[Stored items from a collection]
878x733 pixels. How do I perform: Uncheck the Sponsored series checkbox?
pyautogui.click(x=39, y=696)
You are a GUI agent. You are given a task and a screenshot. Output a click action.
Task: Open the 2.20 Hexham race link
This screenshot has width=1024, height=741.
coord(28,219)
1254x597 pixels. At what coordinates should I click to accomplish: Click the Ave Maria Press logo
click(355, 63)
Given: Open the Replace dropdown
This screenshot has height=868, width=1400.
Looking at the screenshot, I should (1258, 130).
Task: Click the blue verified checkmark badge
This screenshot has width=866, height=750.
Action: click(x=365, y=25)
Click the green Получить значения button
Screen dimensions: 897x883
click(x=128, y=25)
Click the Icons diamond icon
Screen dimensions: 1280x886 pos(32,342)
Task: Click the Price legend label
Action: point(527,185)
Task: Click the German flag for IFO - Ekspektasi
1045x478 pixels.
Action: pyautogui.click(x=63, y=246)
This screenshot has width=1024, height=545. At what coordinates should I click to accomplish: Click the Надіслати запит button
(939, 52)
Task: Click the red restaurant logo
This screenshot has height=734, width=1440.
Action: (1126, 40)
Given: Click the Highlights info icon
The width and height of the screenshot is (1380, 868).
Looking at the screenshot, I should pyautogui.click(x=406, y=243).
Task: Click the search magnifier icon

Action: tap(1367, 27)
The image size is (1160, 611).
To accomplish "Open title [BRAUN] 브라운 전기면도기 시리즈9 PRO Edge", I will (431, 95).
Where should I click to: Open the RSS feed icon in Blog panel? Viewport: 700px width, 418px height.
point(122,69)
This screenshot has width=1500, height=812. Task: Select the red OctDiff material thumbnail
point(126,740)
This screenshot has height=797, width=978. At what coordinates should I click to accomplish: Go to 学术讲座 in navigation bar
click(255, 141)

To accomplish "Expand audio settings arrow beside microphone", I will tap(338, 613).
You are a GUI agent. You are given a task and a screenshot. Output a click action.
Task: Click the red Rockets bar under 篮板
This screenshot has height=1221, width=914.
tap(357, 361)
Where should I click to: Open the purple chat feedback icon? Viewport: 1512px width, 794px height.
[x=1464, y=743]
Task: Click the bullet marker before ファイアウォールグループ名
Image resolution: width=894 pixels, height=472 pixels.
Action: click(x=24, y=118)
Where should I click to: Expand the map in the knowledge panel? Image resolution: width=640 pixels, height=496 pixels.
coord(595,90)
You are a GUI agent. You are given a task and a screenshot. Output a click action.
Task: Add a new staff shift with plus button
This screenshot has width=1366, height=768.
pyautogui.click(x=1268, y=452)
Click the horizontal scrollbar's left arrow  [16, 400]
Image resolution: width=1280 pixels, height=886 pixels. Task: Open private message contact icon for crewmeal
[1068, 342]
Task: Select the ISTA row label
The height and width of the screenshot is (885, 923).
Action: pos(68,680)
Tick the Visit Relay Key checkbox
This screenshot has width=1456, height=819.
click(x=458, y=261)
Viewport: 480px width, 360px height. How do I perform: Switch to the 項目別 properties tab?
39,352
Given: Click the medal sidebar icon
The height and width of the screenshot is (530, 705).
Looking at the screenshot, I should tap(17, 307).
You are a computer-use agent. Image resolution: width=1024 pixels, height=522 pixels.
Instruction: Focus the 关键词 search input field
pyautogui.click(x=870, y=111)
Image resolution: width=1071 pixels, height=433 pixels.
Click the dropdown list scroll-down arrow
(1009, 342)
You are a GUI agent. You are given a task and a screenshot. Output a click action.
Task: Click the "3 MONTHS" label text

> **What you need to do**:
Find every line in the rows above that contains the string "will" and copy each one. Case counts.

> **The response**:
To accomplish "Open title [BRAUN] 브라운 전기면도기 시리즈9 PRO Edge", I will (431, 95).
To accomplish "Expand audio settings arrow beside microphone", I will tap(338, 613).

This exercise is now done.